El PSOE defiende a Zapatero tras su imputación judicial

La cúpula del Partido Socialista ha optado por una estrategia de resistencia ante el último revés judicial que afecta a su historia reciente. Tras conocerse la decisión de la Audiencia Nacional de investigar al expresidente José Luis Rodríguez Zapatero, la respuesta oficial de la formación ha sido un cierre de filas absoluto, interpretando la acción del magistrado como una ofensiva política más que jurídica.

El contraataque socialista: «No pararán» como consigna política

La portavoz del PSOE, Montse Mínguez, ha sido la encargada de verbalizar el malestar de Ferraz. Con una declaración breve pero cargada de simbolismo, Mínguez ha sugerido que existe una intencionalidad oculta tras la apertura de diligencias por parte del juez José Luis Calama. Al afirmar que «no pararán», la formación sitúa la imputación en un contexto de supuesta persecución judicial que busca desgastar no solo al expresidente, sino a la estructura actual del Gobierno.

Esta postura se produce en un clima de alta sensibilidad para el socialismo, condicionado por las esquirlas de otras investigaciones paralelas. La sombra del caso Koldo y las vinculaciones de figuras como Víctor de Aldama han generado un estado de alerta en el partido, que ahora ve cómo la justicia pone el foco en los presuntos delitos de organización criminal, falsedad y tráfico de influencias vinculados a la gestión del expresidente.

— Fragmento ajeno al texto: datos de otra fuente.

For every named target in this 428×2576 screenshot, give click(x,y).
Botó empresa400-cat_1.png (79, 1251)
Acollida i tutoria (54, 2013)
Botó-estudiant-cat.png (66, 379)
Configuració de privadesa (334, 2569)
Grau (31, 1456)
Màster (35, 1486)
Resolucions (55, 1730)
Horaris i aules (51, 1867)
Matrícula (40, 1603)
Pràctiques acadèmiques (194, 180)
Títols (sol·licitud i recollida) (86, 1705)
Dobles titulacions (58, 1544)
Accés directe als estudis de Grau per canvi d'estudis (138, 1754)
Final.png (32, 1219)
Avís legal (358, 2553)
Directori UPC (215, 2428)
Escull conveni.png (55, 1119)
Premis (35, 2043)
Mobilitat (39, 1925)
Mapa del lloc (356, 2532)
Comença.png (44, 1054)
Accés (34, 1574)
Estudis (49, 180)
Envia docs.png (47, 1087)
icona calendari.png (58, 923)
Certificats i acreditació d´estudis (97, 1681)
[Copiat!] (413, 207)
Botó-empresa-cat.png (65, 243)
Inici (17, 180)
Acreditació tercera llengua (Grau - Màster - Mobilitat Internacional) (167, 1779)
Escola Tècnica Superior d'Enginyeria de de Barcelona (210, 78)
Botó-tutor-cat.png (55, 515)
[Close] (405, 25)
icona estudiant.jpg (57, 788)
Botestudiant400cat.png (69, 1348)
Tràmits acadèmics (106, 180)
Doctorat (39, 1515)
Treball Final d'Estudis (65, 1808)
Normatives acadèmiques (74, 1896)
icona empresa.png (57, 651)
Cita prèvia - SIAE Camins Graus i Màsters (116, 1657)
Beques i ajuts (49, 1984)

La génesis judicial: El rescate de Plus Ultra bajo lupa

El núcleo del conflicto jurídico reside en la ayuda pública de 53 millones de euros concedida a la aerolínea Plus Ultra durante los meses más críticos de la crisis sanitaria. La Audiencia Nacional investiga si existieron irregularidades en este flujo de capital y si el papel de Zapatero fue determinante para facilitar la operación. Los cargos que se barajan incluyen:

  • Presunto blanqueo de capitales derivado de fondos públicos.
  • Uso de influencias para favorecer a entidades privadas sin solvencia demostrada.
  • Posible falsificación de documentación administrativa para justificar el rescate.

Polarización en las reacciones: Del PP a la crítica sistémica de Iglesias

Desde la oposición, el tono ha sido de confrontación directa. Miguel Tellado, en representación del Partido Popular, ha calificado los hechos como de «extrema gravedad». Para los populares, el escenario actual describe un sistema en descomposición donde los principales colaboradores del sanchismo están bajo sospecha. Tellado ha exigido que el Ejecutivo central rinda cuentas de inmediato, vinculando la figura de Zapatero como el asesor principal del actual presidente.

Por otro lado, voces externas al PSOE pero cercanas a su órbita ideológica, como la de Pablo Iglesias, han aportado una perspectiva crítica sobre el funcionamiento de la judicatura en España. El exvicepresidente ha señalado la ironía de que Zapatero sea el primer expresidente imputado oficialmente, mientras otros líderes históricos con gestiones igualmente cuestionadas nunca han enfrentado procesos similares. Esta lectura refuerza la tesis de la «guerra judicial» que defiende el entorno socialista.

Un escenario de incertidumbre para el Ejecutivo

La imputación de un referente como Zapatero no solo tiene implicaciones legales, sino que erosiona el capital político del Gobierno en un momento de fragilidad parlamentaria. Mientras el PSOE intenta desviar la atención hacia una supuesta cacería política, los tribunales siguen avanzando en una causa que promete desvelar los mecanismos de poder y las influencias cruzadas durante las crisis económicas más recientes en España. La corrupción y el blanqueo vuelven a situarse en el centro del debate nacional, obligando a las instituciones a demostrar su independencia frente a las presiones partidistas.